Die Sportanlage Kapieters oberhalb von Fraxern platzte am Samstagaus allen Nähten, als die Damen der SPG Altach/Vorderland unter dem Motto „Tor für Matteo“ - ein Dreijähriger aus Sulz, der an einem Gendefekt leidet - zum Charity-Doppel gegen YB Bern (Sz) antraten. Bereits beim Spiel des Future-Teams gegen die YB-U17 waren die Parkplätze so voll, dass die Zuseher im Ort parken und mit einem Feuerwehr-Bus zur Anlage gefahren werden mussten.

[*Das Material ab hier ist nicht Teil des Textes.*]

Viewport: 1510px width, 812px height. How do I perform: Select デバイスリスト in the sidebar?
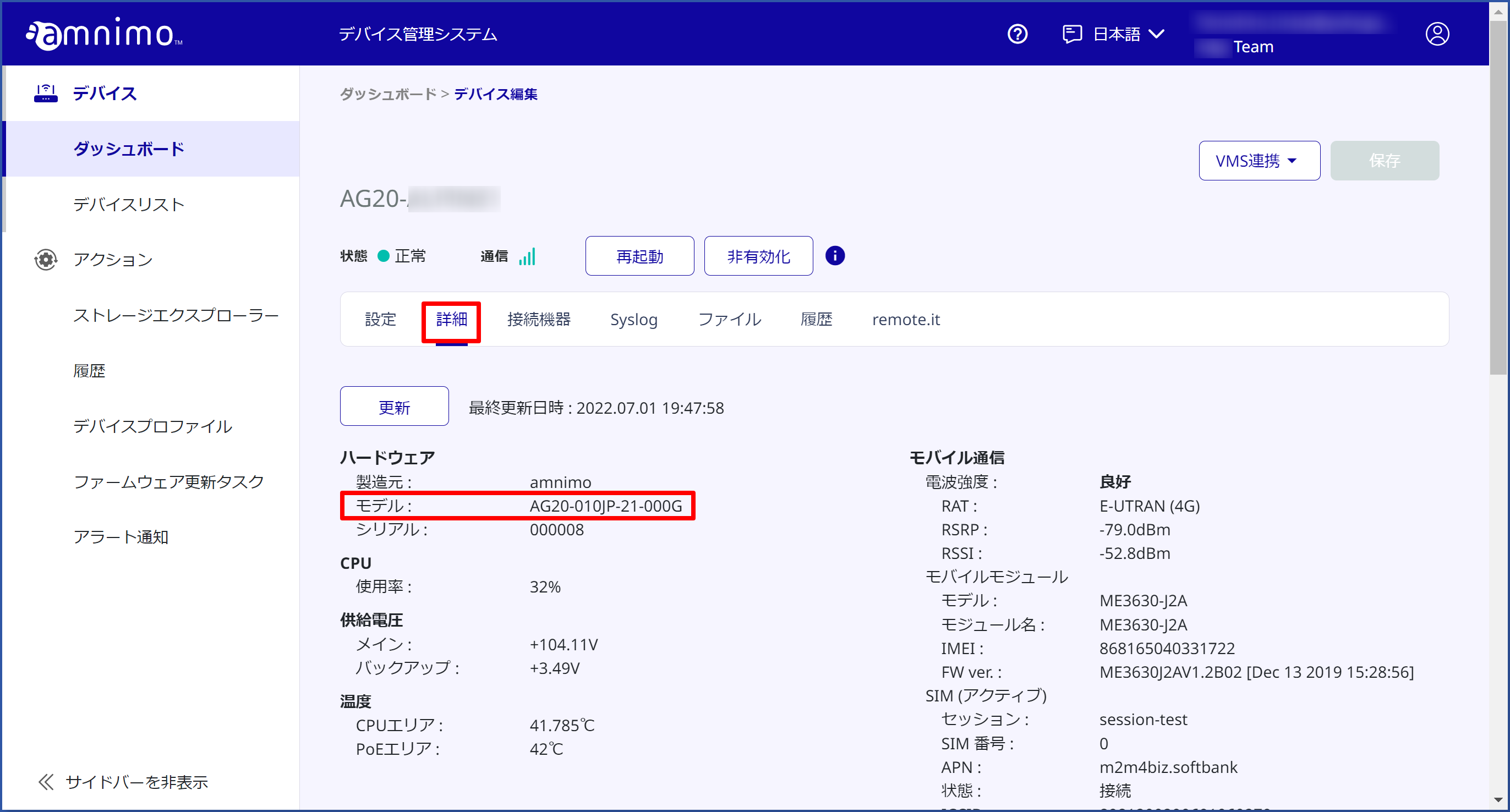[129, 204]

Weniger positiv verlief der Nachmittag aus sportlicher Sicht. Das Future-Team führte zwar zur Pause mit 1:0, am Ende ging man allerdings mit einer 1:3-Niederlage vom Feld. Noch schlimmer erwischte es die Bundesligamannschaft von Trainer Bernhard Summer.
Die Schweizerin Sandra Aloi brachte die Rheindörflerinnen zwar bereits in der sechsten Minute in Front, in der Folge wollte allerdings nichts mehr klappen.
Bis zur Pause zog der Schweizer Super League-Verein unter tatkräftiger Mithilfe der SPG-Hintermannschaft auf 4:1 davon, am Ende siegten die Gäste 6:1 - Tore für Matteo gab es also mehr als genug.